--- Set tasks ---
a. Ignoring capitalization, list each distinct contraction that appears in the free speech lecture.
b. Print the passage of the free speech lecture that starts with "As you'll also" and runs through "after the midterm.)".
c. According to the free speech lecture, after which exam did the speaker place this material?

--- Extracted text ---
## Begin
First Amendment - Free Speech Materials

We're moving into the closing weeks of constitutional law --- only three more modules left, and this is one of them. Today we'll discuss the First Amedment's speech protections. We're going to move through this very fast, and there's a lot of it. I'm just trying to expose you to the doctrine here, there's no real time to cover the whole thing in detail; there could easily be an entire course just on the First Amendment. (In fact, there often is; I took one myself back when I was in law school.)

As you know, Justice Black had the great line about the First Amendment: "Congress shall make no law means Congress shall make no law," and as you know by now, when Justice Black is obviously right that's when he loses. So we have a bunch of rules about when Congress can, in fat, make laws limiting speech. In this video, I'm going to bang through them, with the idea that most of it, actually, is fairly straightforward; as usual we'll be doing the interesting stuff in the cases.

As you'll also see, there are a bunch of rules. In fact, I'd go so far as to say there's a never-ending list of doctrinal distinctions. This video is particularly difficult to make, because how on earth to get them all into one package? Many Con Law classes actually leave out the First Amendment altogether, on the theory that delving into all these rules in depth would be impossible to handle; I have to confess I considered it too. Of course, in our class we can get away with including it because we'll only delve into a little. (And this is also why I put this stuff after the midterm.)
## End
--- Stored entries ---
## Begin
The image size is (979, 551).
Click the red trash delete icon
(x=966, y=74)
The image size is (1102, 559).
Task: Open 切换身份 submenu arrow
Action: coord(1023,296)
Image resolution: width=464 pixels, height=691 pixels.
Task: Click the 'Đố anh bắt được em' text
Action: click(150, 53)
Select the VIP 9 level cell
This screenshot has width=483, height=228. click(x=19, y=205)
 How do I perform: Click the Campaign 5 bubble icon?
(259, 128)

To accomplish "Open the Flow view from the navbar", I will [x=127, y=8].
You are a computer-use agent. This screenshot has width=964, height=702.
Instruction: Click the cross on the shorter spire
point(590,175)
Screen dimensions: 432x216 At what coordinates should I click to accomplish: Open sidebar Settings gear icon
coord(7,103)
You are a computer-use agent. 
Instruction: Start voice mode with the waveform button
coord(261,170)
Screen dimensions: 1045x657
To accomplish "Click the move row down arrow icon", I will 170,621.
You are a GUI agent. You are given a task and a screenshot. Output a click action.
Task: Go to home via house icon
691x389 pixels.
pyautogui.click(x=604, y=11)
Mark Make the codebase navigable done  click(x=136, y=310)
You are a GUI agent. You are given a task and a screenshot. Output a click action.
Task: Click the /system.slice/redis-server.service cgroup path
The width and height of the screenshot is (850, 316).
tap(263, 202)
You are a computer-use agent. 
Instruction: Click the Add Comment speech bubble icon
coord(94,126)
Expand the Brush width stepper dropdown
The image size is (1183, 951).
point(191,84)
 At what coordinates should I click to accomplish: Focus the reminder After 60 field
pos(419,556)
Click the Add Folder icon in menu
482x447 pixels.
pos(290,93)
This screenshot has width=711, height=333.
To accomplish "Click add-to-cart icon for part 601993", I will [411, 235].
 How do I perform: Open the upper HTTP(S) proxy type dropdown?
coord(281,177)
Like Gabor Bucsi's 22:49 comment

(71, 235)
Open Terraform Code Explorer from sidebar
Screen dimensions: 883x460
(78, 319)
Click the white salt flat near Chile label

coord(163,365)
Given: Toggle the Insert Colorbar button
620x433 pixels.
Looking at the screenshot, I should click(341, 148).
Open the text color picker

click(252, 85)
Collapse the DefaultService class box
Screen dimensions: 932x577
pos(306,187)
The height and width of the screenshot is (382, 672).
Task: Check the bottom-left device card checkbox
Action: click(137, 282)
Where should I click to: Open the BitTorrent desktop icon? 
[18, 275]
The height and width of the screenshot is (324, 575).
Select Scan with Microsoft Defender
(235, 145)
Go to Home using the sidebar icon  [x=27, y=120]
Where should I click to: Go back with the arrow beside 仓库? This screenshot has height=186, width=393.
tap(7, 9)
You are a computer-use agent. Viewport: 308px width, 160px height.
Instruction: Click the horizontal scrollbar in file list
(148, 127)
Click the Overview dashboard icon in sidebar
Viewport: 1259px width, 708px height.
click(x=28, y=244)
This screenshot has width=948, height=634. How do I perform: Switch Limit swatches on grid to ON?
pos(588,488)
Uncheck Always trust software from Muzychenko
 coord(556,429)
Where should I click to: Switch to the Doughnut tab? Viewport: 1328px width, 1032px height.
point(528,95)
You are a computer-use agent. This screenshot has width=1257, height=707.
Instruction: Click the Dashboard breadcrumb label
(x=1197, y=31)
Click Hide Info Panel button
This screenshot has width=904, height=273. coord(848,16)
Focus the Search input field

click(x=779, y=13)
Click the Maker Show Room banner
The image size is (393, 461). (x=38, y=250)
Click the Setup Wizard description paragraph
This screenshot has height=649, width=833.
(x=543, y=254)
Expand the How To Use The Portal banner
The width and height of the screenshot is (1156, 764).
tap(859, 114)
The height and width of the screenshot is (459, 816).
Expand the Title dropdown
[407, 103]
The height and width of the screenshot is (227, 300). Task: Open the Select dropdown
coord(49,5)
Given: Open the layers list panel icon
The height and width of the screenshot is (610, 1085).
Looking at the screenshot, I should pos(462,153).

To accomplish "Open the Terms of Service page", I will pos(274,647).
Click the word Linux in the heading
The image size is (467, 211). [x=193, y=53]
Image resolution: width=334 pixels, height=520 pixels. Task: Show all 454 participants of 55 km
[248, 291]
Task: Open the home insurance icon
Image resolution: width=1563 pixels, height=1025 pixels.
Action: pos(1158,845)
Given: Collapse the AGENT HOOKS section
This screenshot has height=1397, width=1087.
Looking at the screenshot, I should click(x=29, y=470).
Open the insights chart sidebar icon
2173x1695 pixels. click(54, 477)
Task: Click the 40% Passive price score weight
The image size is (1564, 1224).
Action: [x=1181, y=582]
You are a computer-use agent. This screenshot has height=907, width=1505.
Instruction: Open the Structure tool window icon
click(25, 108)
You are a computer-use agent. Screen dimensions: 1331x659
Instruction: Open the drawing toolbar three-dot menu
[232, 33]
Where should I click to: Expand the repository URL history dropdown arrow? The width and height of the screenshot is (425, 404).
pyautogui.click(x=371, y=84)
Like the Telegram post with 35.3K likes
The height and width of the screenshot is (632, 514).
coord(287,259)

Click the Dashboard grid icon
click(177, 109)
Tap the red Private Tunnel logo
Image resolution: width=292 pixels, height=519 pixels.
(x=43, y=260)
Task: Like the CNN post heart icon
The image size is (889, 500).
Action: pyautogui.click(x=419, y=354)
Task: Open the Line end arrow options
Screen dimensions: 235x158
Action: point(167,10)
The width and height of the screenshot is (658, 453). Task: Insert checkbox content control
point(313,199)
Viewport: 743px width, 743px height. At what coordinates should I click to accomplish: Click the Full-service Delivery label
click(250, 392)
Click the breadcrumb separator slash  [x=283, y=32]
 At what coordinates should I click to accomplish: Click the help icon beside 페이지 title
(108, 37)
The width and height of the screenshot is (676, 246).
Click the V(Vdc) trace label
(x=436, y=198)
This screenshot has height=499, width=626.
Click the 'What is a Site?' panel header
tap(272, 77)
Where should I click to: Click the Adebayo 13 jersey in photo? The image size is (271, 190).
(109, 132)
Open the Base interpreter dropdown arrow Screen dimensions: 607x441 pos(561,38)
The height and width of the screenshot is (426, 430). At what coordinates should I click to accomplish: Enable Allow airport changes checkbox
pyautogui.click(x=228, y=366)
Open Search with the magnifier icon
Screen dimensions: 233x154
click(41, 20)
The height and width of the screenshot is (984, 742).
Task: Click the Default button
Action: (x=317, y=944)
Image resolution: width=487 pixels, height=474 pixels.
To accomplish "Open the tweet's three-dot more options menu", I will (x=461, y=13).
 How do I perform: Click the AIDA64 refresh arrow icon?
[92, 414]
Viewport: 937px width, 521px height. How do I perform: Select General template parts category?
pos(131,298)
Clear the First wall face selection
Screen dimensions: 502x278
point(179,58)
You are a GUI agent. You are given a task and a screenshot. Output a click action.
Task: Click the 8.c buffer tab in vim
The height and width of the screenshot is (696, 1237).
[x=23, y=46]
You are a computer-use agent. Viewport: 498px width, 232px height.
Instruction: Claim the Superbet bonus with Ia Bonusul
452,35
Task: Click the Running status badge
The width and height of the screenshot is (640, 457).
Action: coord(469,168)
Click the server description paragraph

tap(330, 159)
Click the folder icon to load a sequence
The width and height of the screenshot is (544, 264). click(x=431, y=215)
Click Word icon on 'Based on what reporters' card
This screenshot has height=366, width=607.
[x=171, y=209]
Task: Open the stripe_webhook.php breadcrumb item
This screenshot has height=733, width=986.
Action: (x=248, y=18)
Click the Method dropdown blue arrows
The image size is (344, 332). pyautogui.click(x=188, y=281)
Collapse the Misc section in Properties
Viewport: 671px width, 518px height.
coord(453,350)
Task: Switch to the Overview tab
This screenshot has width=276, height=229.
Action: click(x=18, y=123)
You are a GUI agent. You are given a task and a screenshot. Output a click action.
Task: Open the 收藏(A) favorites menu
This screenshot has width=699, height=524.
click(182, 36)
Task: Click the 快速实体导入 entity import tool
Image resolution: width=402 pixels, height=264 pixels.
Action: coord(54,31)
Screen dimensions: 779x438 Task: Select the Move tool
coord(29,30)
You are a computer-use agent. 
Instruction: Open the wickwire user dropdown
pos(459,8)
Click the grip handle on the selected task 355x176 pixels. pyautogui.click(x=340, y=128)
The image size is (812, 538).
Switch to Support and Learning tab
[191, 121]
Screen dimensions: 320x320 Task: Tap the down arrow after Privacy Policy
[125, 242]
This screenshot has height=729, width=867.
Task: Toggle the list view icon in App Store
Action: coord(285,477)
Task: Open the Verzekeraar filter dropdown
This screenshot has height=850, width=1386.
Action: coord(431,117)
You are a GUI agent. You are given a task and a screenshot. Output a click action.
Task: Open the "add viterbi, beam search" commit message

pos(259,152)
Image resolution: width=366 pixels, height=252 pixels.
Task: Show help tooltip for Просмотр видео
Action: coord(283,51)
## End
--- Exercise responses ---
a. we're, we'll, there's, I'm, you'll, I'd

b.
As you'll also see, there are a bunch of rules. In fact, I'd go so far as to say there's a never-ending list of doctrinal distinctions. This video is particularly difficult to make, because how on earth to get them all into one package? Many Con Law classes actually leave out the First Amendment altogether, on the theory that delving into all these rules in depth would be impossible to handle; I have to confess I considered it too. Of course, in our class we can get away with including it because we'll only delve into a little. (And this is also why I put this stuff after the midterm.)

c. After the midterm.